> Aim of the task
Give back all of the records underneath exactly, with no omissions.
** Opening Working data block **
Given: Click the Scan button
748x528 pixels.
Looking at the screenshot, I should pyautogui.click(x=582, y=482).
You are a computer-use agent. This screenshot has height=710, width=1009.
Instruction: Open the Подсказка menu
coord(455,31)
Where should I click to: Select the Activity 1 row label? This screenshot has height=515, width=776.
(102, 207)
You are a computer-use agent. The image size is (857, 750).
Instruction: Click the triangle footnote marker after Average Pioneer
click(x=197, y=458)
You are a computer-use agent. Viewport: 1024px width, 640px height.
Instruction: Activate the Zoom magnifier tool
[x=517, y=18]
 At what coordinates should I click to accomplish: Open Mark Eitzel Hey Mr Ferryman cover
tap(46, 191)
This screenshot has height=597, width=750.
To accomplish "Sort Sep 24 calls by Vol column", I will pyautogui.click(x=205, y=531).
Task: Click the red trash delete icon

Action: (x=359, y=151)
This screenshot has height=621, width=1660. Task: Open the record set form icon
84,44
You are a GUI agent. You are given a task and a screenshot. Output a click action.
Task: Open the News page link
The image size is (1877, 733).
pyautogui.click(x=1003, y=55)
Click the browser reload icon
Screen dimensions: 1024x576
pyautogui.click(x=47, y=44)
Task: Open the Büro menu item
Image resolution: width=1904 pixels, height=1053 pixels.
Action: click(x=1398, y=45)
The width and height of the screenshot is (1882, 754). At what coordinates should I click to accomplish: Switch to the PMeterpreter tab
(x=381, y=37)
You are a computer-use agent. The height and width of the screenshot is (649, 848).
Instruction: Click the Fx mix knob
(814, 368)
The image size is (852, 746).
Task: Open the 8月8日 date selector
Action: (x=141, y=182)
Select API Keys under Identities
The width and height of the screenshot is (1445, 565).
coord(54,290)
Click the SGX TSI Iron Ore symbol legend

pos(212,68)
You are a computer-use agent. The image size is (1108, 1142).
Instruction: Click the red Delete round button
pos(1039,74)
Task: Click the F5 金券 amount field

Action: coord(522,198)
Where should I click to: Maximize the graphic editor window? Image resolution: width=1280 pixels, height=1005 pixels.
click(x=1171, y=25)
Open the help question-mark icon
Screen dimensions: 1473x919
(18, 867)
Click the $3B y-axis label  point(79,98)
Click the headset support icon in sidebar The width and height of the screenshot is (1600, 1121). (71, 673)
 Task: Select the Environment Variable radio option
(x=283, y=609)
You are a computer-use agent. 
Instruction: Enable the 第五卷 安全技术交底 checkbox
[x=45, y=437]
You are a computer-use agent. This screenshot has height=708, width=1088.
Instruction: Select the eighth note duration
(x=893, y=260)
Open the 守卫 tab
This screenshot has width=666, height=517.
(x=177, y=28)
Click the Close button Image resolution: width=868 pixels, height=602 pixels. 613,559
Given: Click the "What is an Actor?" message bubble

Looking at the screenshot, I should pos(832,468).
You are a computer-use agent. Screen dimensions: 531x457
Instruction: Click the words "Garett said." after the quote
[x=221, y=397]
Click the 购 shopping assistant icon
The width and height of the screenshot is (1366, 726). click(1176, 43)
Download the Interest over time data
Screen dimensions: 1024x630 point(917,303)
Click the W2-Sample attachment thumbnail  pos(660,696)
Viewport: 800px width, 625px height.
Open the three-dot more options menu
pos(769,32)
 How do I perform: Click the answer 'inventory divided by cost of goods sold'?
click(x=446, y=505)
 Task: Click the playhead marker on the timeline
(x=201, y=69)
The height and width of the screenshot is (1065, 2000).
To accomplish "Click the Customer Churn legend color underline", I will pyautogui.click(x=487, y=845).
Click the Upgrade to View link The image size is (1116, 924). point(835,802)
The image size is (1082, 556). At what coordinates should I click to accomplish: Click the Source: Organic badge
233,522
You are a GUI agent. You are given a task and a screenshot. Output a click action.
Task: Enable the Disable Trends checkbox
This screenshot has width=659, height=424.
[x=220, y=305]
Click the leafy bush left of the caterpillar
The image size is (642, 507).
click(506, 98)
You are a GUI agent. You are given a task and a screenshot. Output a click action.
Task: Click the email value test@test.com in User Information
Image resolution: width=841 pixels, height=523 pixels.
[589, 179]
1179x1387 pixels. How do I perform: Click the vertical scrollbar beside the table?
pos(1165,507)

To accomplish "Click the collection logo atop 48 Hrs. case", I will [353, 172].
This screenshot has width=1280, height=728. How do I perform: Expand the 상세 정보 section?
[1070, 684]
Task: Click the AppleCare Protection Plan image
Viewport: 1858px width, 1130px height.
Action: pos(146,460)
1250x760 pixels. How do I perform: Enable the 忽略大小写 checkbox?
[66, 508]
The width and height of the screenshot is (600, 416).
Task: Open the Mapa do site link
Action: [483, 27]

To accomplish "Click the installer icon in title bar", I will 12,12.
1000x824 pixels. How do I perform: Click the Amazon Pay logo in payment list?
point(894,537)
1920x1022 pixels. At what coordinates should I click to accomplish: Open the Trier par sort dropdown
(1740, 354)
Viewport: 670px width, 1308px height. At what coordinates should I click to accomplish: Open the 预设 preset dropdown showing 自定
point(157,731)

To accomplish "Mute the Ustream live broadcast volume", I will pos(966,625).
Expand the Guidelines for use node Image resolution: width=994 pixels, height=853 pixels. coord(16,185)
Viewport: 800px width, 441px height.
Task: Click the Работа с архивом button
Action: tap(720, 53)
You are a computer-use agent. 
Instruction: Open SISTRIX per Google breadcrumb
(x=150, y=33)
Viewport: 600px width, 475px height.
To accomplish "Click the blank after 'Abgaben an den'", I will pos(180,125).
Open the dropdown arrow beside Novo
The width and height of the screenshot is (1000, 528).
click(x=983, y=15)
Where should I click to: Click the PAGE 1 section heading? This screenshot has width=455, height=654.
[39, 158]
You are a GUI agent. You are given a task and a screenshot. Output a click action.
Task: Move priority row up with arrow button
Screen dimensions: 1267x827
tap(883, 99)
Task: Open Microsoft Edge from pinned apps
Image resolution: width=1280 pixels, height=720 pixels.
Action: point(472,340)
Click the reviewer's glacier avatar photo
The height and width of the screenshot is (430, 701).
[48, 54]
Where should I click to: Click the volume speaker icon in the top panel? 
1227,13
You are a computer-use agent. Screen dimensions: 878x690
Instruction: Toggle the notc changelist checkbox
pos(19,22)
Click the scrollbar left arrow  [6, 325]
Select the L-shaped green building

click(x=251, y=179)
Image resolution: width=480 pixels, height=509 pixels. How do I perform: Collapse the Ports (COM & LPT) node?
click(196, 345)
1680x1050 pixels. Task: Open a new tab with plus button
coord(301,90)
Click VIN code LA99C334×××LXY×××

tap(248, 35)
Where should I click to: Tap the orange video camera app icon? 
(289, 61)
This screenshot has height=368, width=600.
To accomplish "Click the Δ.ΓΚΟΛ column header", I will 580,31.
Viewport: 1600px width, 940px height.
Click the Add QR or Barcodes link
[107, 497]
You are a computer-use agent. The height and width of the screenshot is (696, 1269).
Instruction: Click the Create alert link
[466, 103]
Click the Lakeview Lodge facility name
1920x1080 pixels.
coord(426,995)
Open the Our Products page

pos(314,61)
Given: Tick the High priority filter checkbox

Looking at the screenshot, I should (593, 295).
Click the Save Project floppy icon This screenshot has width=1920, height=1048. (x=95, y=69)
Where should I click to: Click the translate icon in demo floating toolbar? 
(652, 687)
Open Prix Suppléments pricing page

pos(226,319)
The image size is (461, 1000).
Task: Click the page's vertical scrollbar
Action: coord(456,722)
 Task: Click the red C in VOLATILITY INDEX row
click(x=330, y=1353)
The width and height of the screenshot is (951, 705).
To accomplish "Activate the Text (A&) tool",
** Closing Working data block **
> Reply
Given: Click the Scan button
748x528 pixels.
Looking at the screenshot, I should pyautogui.click(x=582, y=482).
You are a computer-use agent. This screenshot has height=710, width=1009.
Instruction: Open the Подсказка menu
coord(455,31)
Where should I click to: Select the Activity 1 row label? This screenshot has height=515, width=776.
(102, 207)
You are a computer-use agent. The image size is (857, 750).
Instruction: Click the triangle footnote marker after Average Pioneer
click(x=197, y=458)
You are a computer-use agent. Viewport: 1024px width, 640px height.
Instruction: Activate the Zoom magnifier tool
[x=517, y=18]
 At what coordinates should I click to accomplish: Open Mark Eitzel Hey Mr Ferryman cover
tap(46, 191)
This screenshot has height=597, width=750.
To accomplish "Sort Sep 24 calls by Vol column", I will pyautogui.click(x=205, y=531).
Task: Click the red trash delete icon

Action: (x=359, y=151)
This screenshot has height=621, width=1660. Task: Open the record set form icon
84,44
You are a GUI agent. You are given a task and a screenshot. Output a click action.
Task: Open the News page link
The image size is (1877, 733).
pyautogui.click(x=1003, y=55)
Click the browser reload icon
Screen dimensions: 1024x576
pyautogui.click(x=47, y=44)
Task: Open the Büro menu item
Image resolution: width=1904 pixels, height=1053 pixels.
Action: click(x=1398, y=45)
The width and height of the screenshot is (1882, 754). At what coordinates should I click to accomplish: Switch to the PMeterpreter tab
(x=381, y=37)
You are a computer-use agent. The height and width of the screenshot is (649, 848).
Instruction: Click the Fx mix knob
(814, 368)
The image size is (852, 746).
Task: Open the 8月8日 date selector
Action: (x=141, y=182)
Select API Keys under Identities
The width and height of the screenshot is (1445, 565).
coord(54,290)
Click the SGX TSI Iron Ore symbol legend

pos(212,68)
You are a computer-use agent. The image size is (1108, 1142).
Instruction: Click the red Delete round button
pos(1039,74)
Task: Click the F5 金券 amount field

Action: coord(522,198)
Where should I click to: Maximize the graphic editor window? Image resolution: width=1280 pixels, height=1005 pixels.
click(x=1171, y=25)
Open the help question-mark icon
Screen dimensions: 1473x919
(18, 867)
Click the $3B y-axis label  point(79,98)
Click the headset support icon in sidebar The width and height of the screenshot is (1600, 1121). (71, 673)
 Task: Select the Environment Variable radio option
(x=283, y=609)
You are a computer-use agent. 
Instruction: Enable the 第五卷 安全技术交底 checkbox
[x=45, y=437]
You are a computer-use agent. This screenshot has height=708, width=1088.
Instruction: Select the eighth note duration
(x=893, y=260)
Open the 守卫 tab
This screenshot has width=666, height=517.
(x=177, y=28)
Click the Close button Image resolution: width=868 pixels, height=602 pixels. 613,559
Given: Click the "What is an Actor?" message bubble

Looking at the screenshot, I should pos(832,468).
You are a computer-use agent. Screen dimensions: 531x457
Instruction: Click the words "Garett said." after the quote
[x=221, y=397]
Click the 购 shopping assistant icon
The width and height of the screenshot is (1366, 726). click(1176, 43)
Download the Interest over time data
Screen dimensions: 1024x630 point(917,303)
Click the W2-Sample attachment thumbnail  pos(660,696)
Viewport: 800px width, 625px height.
Open the three-dot more options menu
pos(769,32)
 How do I perform: Click the answer 'inventory divided by cost of goods sold'?
click(x=446, y=505)
 Task: Click the playhead marker on the timeline
(x=201, y=69)
The height and width of the screenshot is (1065, 2000).
To accomplish "Click the Customer Churn legend color underline", I will pyautogui.click(x=487, y=845).
Click the Upgrade to View link The image size is (1116, 924). point(835,802)
The image size is (1082, 556). At what coordinates should I click to accomplish: Click the Source: Organic badge
233,522
You are a GUI agent. You are given a task and a screenshot. Output a click action.
Task: Enable the Disable Trends checkbox
This screenshot has width=659, height=424.
[x=220, y=305]
Click the leafy bush left of the caterpillar
The image size is (642, 507).
click(506, 98)
You are a GUI agent. You are given a task and a screenshot. Output a click action.
Task: Click the email value test@test.com in User Information
Image resolution: width=841 pixels, height=523 pixels.
[589, 179]
1179x1387 pixels. How do I perform: Click the vertical scrollbar beside the table?
pos(1165,507)

To accomplish "Click the collection logo atop 48 Hrs. case", I will [353, 172].
This screenshot has width=1280, height=728. How do I perform: Expand the 상세 정보 section?
[1070, 684]
Task: Click the AppleCare Protection Plan image
Viewport: 1858px width, 1130px height.
Action: pos(146,460)
1250x760 pixels. How do I perform: Enable the 忽略大小写 checkbox?
[66, 508]
The width and height of the screenshot is (600, 416).
Task: Open the Mapa do site link
Action: [483, 27]

To accomplish "Click the installer icon in title bar", I will 12,12.
1000x824 pixels. How do I perform: Click the Amazon Pay logo in payment list?
point(894,537)
1920x1022 pixels. At what coordinates should I click to accomplish: Open the Trier par sort dropdown
(1740, 354)
Viewport: 670px width, 1308px height. At what coordinates should I click to accomplish: Open the 预设 preset dropdown showing 自定
point(157,731)

To accomplish "Mute the Ustream live broadcast volume", I will pos(966,625).
Expand the Guidelines for use node Image resolution: width=994 pixels, height=853 pixels. coord(16,185)
Viewport: 800px width, 441px height.
Task: Click the Работа с архивом button
Action: tap(720, 53)
You are a computer-use agent. 
Instruction: Open SISTRIX per Google breadcrumb
(x=150, y=33)
Viewport: 600px width, 475px height.
To accomplish "Click the blank after 'Abgaben an den'", I will pos(180,125).
Open the dropdown arrow beside Novo
The width and height of the screenshot is (1000, 528).
click(x=983, y=15)
Where should I click to: Click the PAGE 1 section heading? This screenshot has width=455, height=654.
[39, 158]
You are a GUI agent. You are given a task and a screenshot. Output a click action.
Task: Move priority row up with arrow button
Screen dimensions: 1267x827
tap(883, 99)
Task: Open Microsoft Edge from pinned apps
Image resolution: width=1280 pixels, height=720 pixels.
Action: point(472,340)
Click the reviewer's glacier avatar photo
The height and width of the screenshot is (430, 701).
[48, 54]
Where should I click to: Click the volume speaker icon in the top panel? 
1227,13
You are a computer-use agent. Screen dimensions: 878x690
Instruction: Toggle the notc changelist checkbox
pos(19,22)
Click the scrollbar left arrow  [6, 325]
Select the L-shaped green building

click(x=251, y=179)
Image resolution: width=480 pixels, height=509 pixels. How do I perform: Collapse the Ports (COM & LPT) node?
click(196, 345)
1680x1050 pixels. Task: Open a new tab with plus button
coord(301,90)
Click VIN code LA99C334×××LXY×××

tap(248, 35)
Where should I click to: Tap the orange video camera app icon? 
(289, 61)
This screenshot has height=368, width=600.
To accomplish "Click the Δ.ΓΚΟΛ column header", I will 580,31.
Viewport: 1600px width, 940px height.
Click the Add QR or Barcodes link
[107, 497]
You are a computer-use agent. The height and width of the screenshot is (696, 1269).
Instruction: Click the Create alert link
[466, 103]
Click the Lakeview Lodge facility name
1920x1080 pixels.
coord(426,995)
Open the Our Products page

pos(314,61)
Given: Tick the High priority filter checkbox

Looking at the screenshot, I should (593, 295).
Click the Save Project floppy icon This screenshot has width=1920, height=1048. (x=95, y=69)
Where should I click to: Click the translate icon in demo floating toolbar? 
(652, 687)
Open Prix Suppléments pricing page

pos(226,319)
The image size is (461, 1000).
Task: Click the page's vertical scrollbar
Action: coord(456,722)
 Task: Click the red C in VOLATILITY INDEX row
click(x=330, y=1353)
The width and height of the screenshot is (951, 705).
To accomplish "Activate the Text (A&) tool",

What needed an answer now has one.